Di quali principî parla?

«Quello per cui io devo rispettare l'altro. Attenzione: non parlo di leggi. La nostra società legifera su tutto, e poi nessuno segue le leggi; ma i principî non sono legiferabili: fanno parte della società umana, perché rendono possibile il vivere in relazione con gli altri».

C'è un legame fra questa situazione e la follia, quelle che chiama le «fratture io-mondo»?

«La vita di ciascuno nasce da un rapporto fra l'io e il mondo, inteso dal punto di vista sia naturale, sia delle relazioni umane. La vita è un adattarsi - non passivo, bensì attivo, dice Darwin, che usa il termine fitness - dell'io al mondo».

E se il rapporto si rompe, o non si realizza?

«Nascono le categorie della follia: l'incapacità di vivere nel mondo. Per esempio, il depresso vuole fuggire da esso. Lo schizofrenico invece si divide dal mondo, non lo riconosce più, è come chiuso in una torre. Nel delirio maniacale invece sono io che domino il mondo».

E oggi che cosa succede?

«Se chiamo tutti nemici; se vivo nella paura; se temo perfino mio fratello, allora lo società non esiste più. Poi c'è un terzo sintomo, che analizzo».

L'uomo senza misura.

«Non so se ha notato, ma ormai è un termine originale. Non si usa più. Oggi occorre l'eccesso: se non mostra quello che ha solo lei, come fa?».

L'eccesso ci danneggia?

«Avremmo la possibilità di svolgere una vita individuale e sociale di gioia. Sa, da psichiatra vorrei che tutti vivessero bene: è la mia malattia, ma mi serve per curare...».

E invece?

«E invece mi chiedo: perché c'è questo eccesso? Perché il ritorno a queste povertà medievali e a queste ricchezze estreme? E badi che io non ce l'ho con la ricchezza. Ma stiamo regredendo alla pulsionalità, al faccio quello che voglio. Come certi quindicenni, ma questo è un altro problema».

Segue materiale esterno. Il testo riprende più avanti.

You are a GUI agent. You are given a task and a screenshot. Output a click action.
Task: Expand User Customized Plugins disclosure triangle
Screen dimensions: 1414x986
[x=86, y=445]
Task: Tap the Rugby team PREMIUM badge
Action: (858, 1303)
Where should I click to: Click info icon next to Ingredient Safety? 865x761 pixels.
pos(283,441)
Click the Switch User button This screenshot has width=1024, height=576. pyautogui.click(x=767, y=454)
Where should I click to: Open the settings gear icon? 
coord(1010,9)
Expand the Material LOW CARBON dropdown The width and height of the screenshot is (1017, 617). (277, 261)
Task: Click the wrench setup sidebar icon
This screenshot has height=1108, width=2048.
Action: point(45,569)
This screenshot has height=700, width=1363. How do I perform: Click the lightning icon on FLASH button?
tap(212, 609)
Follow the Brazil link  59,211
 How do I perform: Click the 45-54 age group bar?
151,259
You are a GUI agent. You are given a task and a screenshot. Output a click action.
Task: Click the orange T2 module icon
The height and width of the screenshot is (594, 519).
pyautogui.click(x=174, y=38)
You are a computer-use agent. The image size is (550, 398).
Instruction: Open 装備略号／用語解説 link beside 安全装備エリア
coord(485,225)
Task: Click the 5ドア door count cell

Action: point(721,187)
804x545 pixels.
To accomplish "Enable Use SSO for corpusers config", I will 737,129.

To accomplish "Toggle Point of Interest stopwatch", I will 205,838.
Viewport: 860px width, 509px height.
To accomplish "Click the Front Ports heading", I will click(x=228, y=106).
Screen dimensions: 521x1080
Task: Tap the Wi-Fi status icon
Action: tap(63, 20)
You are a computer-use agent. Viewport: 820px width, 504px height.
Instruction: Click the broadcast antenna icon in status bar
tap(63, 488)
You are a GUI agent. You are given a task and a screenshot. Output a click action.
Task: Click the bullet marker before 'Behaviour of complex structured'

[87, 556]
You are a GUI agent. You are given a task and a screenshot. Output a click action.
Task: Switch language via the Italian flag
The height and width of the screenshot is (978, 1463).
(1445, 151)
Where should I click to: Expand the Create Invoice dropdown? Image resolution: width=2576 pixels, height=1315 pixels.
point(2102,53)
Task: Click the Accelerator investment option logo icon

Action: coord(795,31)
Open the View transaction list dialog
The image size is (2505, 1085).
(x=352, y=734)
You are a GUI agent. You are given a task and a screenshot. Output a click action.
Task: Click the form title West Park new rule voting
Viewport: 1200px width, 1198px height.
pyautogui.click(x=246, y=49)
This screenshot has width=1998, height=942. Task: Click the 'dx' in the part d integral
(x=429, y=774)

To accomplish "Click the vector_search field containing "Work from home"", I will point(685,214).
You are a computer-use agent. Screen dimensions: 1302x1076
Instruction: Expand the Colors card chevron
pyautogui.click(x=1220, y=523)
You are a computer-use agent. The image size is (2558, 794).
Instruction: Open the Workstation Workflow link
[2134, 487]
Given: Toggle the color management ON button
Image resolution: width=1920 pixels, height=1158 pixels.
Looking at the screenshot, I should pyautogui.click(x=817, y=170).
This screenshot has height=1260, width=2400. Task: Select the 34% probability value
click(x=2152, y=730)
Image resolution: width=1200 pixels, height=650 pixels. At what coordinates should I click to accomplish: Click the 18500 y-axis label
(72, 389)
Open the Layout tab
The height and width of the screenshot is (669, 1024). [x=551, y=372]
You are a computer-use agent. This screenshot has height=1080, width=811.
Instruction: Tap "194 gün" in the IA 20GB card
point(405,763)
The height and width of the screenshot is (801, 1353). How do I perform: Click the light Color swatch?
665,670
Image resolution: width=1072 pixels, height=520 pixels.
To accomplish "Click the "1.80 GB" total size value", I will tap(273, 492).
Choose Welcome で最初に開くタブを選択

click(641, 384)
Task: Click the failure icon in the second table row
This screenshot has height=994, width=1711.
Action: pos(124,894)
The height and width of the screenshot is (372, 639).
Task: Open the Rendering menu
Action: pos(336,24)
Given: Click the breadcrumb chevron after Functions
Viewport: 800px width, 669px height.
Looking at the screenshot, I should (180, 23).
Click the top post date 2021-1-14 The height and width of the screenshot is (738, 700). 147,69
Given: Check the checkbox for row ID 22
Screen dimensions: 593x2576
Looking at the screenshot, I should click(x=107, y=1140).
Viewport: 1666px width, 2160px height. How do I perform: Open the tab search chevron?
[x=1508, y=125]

Perché ha deciso di occuparsi di un paziente così «esteso»?

«Lo so che io mi occupo di un uomo alla volta, ed è bellissimo, perché un uomo è un mondo; ma qui è un insieme, una civiltà che sta degenerando. E questi tre segni indicano non che un singolo paziente è matto, bensì che la nostra società intera è in agonia, che sta per morire. Se non si cura, la civiltà crepa. E a me di tornare al mondo selvaggio non va per niente».

È la pulsione di morte di cui parlava Freud, che si realizza?

«Credo di sì. Negli anni Venti nessuno gli credeva, lo spinsero a lasciar perdere...».

Professore, esistono anche dei meccanismi di difesa, che ci portano a nascondere questa crisi della civiltà?

«Certo. Esistono a livello sia individuale, sia sociale. Pensi a quello che succede sui social network, alla vendita dei nostri dati, alle fake news... Chomsky ha scritto un libro, I padroni dell'umanità: attenzione, non delle terre o dell'acciaio, ma proprio dell'umanità».

Che cosa fanno?

«Compensano la situazione in cui siamo facendola apparire come vogliono loro. Altro che libertà: siamo succubi di questi strumenti, a cui demandiamo tutto, anziché affidarci al nostro cervello».

Il nostro cervello è in pericolo?

«Io faccio un'esaltazione del nostro cervello. Ma sono preoccupato, perché ce lo stanno portando via: ce ne danno uno in tasca, molto bello, ma io sinceramente preferisco il mio che ho nella testa, anche se è vecchio...».